• _Goal of the exercise_
Give again, exactly as written, each line of the material below starting at the line that contains "Screen dimensions: 960x493" and ending at the line that contains "Select athlete name FONT Laia". Both ends count, and no other line does.

• _Available data_
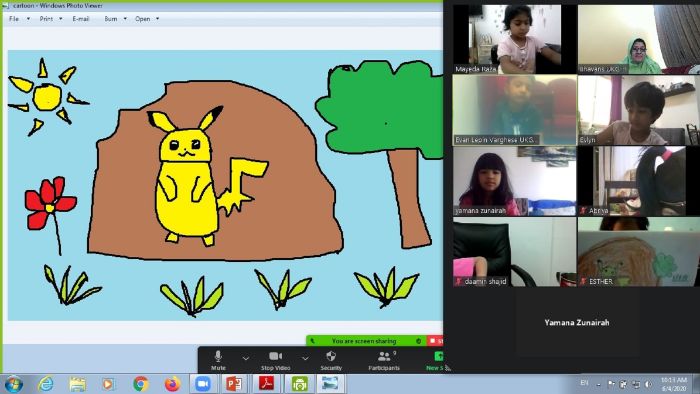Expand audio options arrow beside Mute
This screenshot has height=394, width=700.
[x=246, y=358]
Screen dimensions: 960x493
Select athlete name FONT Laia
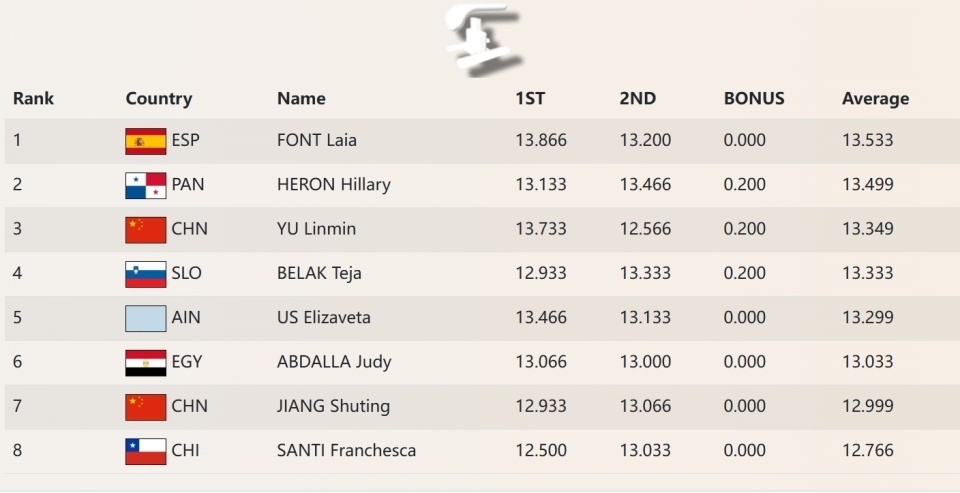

--

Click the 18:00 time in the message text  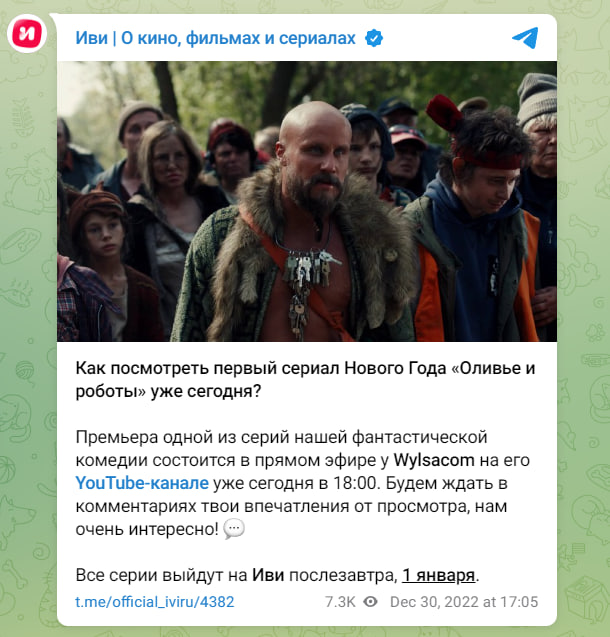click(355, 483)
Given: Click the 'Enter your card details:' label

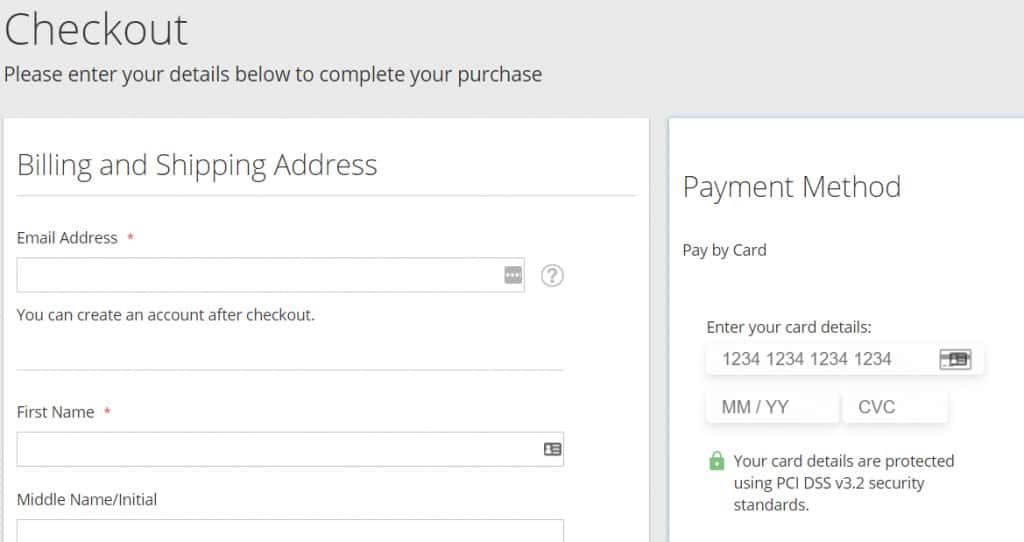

---

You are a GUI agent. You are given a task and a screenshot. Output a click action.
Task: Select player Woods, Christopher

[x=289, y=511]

• _Exercise output_
Screen dimensions: 960x493
Select athlete name FONT Laia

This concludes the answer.